The caveat: this isn’t a controlled before/after on the structural triple. The three changes shipped together across two days. The 36.8% to 100% jump is real but I cannot separate Pydantic-schema’s contribution from observation-enforcement’s contribution from focused-context’s contribution. Doing that separation would require shipping each change in isolation against a stable production population, which is past the scope of one weekend’s work and would be a real research project. I want to flag this rather than write around it because the temptation is to attribute the win to the most architecturally interesting piece (the OBSERVE-ACT-VERIFY loop) when in practice the focused-context change might have done as much work.
The 9-model matrix is also not a generalization claim about all agentic systems. It runs against mocked MCP tools on 11 cases drawn from one project’s failure log, biased toward the failures this codebase has seen. The negative result on tool-use fine-tuned models is the part I’d most expect to generalize, because it’s about the structure of the fine-tuning signal rather than about which OSRS commands a model happens to know.

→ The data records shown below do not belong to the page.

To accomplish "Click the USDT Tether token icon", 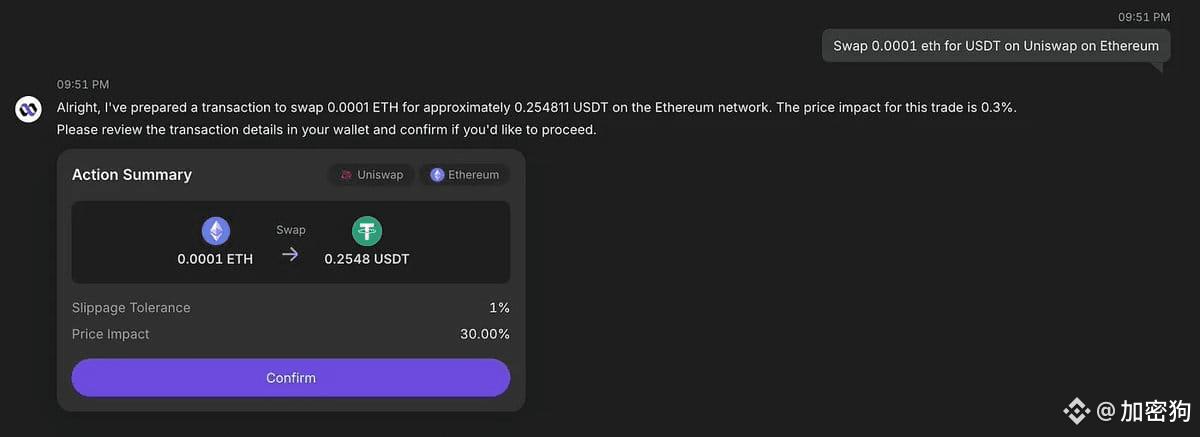I will tap(367, 232).
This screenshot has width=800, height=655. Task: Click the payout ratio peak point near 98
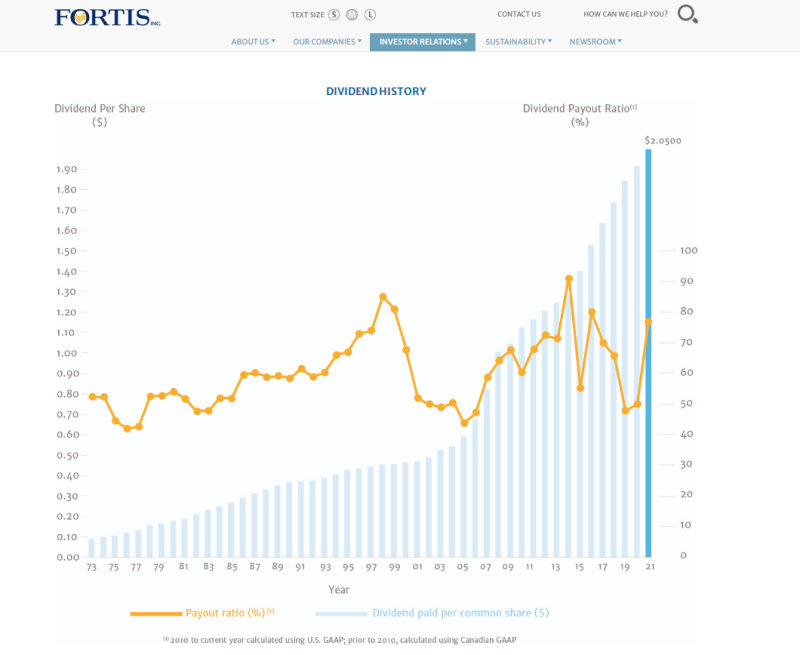(383, 297)
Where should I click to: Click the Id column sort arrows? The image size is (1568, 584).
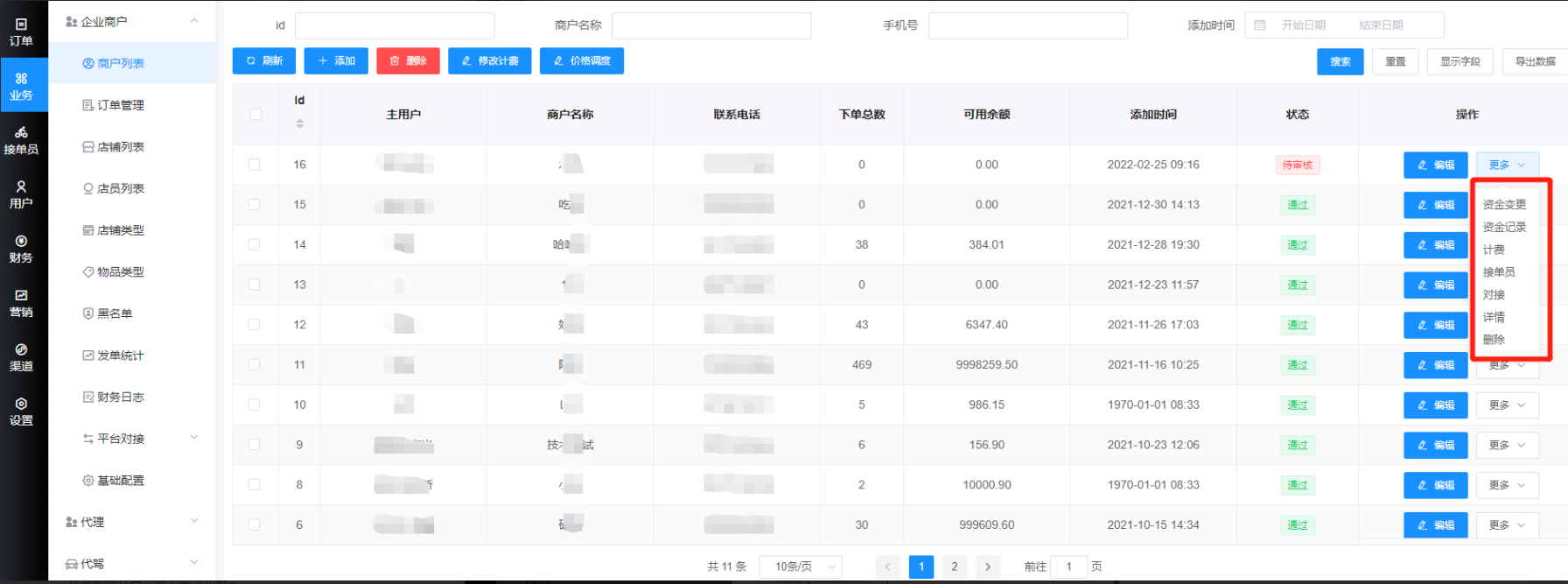pos(299,123)
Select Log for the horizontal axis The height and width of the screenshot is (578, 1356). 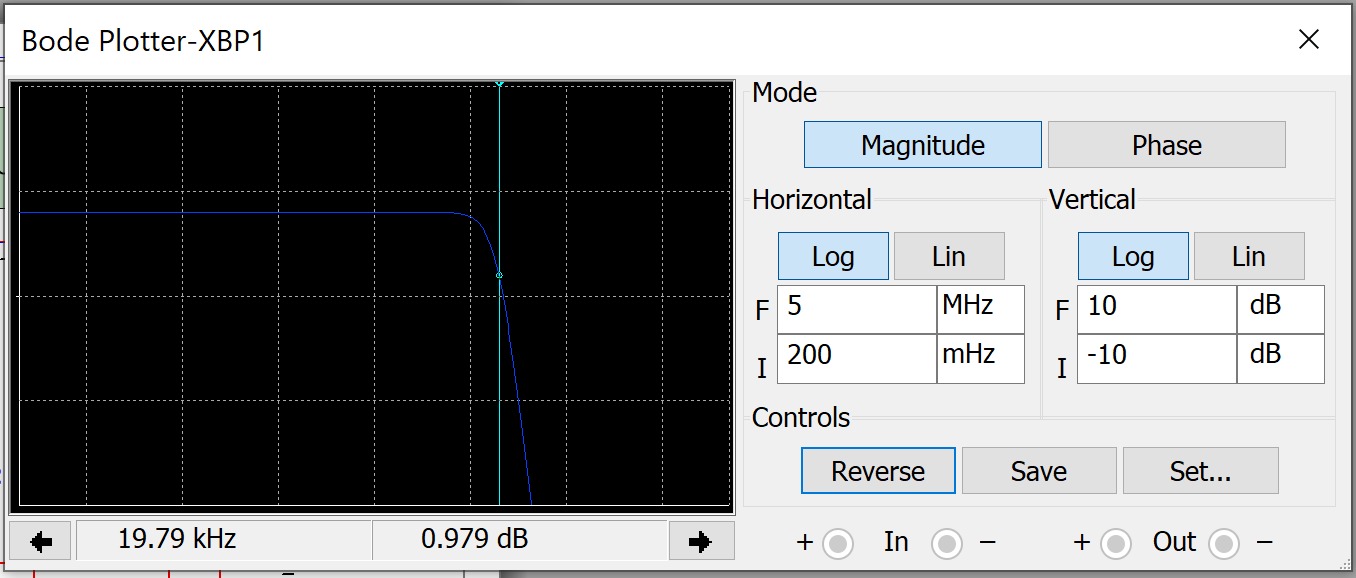point(832,255)

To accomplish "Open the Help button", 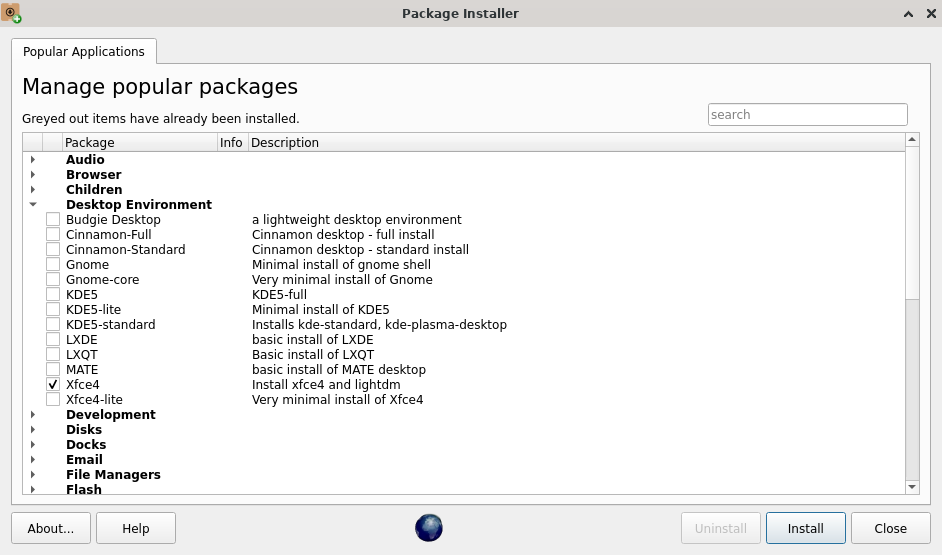I will click(x=136, y=528).
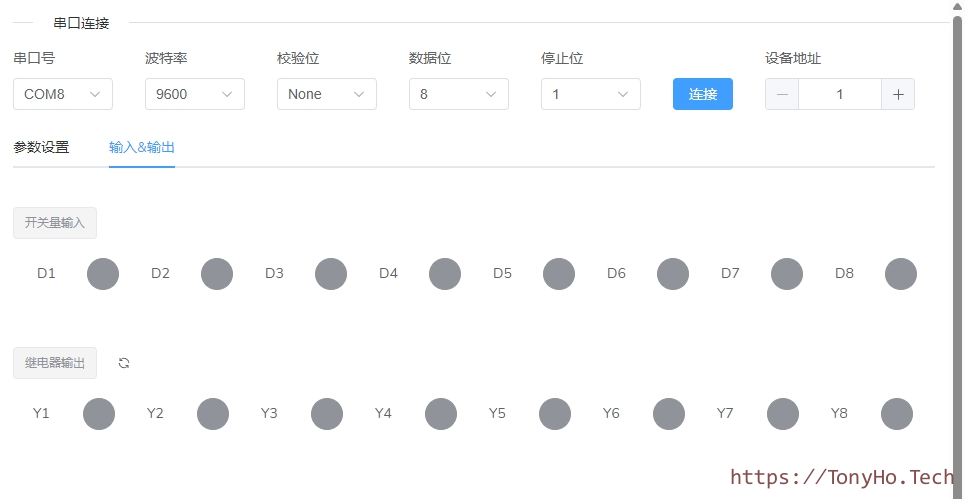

The ticket’s ~5% claim was actually 36.8% over a real sample. The journal’s “qwen2.5:14b is best” was actually qwen2.5-coder:14b by 12 points. Both originals were anecdotal across small N; both shifted under a denominatored re-test. I want to flag the pattern rather than smooth it over, because the same correction may be waiting in any agentic-eval finding that hasn’t been re-run with proper sample sizes.
What I’d build differently¶
Three things, in increasing order of how much work they’d take.
Ablate the structural triple. Ship Pydantic-schema-only, then schema-plus-observation-enforcement, then the full triple, against equivalent production windows, and measure the per-fix delta in send_command rate. This is two weeks of careful release management. It would let me say which structural change did the work, instead of saying “the package did the work.” I think the answer is observation-enforcement, but I would not bet much on that.
Build a hard safety gate for destructive commands and re-run the matrix. Right now drop_inventory_naive is universal failure across all 9 models because the loop sincerely dispatches what the user asked for. A dispatcher-level intercept that requires confirmation for DROP_ALL, BANK_DEPOSIT_ALL, and similar would fix the case at the layer where it can be fixed. The interesting question is whether the safety gate then surfaces a new failure mode at the LLM layer, like the model emitting workarounds or rephrasing the destructive command to slip the gate. That would be its own finding.
Run the matrix against a frontier model. Gemini 2.0 Flash Lite and Claude Haiku are reachable through the same LLMClient abstraction, the harness already accepts --provider gemini and --provider claude-code. With API keys in env, the same 11 cases × 9 model matrix becomes an 11 × 11 matrix that answers the cross-provider generalization question. I expect the larger frontier models to handle drop_inventory_naive correctly because the safety training is heavier, but to perform similarly on the rest of the matrix because the bottleneck for this workload is reasoning about prerequisites rather than knowing how to call tools. Testing the prediction is one weekend and a few dollars.
The pattern I keep landing on across these three posts is: the eval harness is the artifact, not the result. The result is contingent on a thousand small choices in how the data was collected and scored. The harness is the thing that lets the next person, including future-me, ask a different question and get a real answer.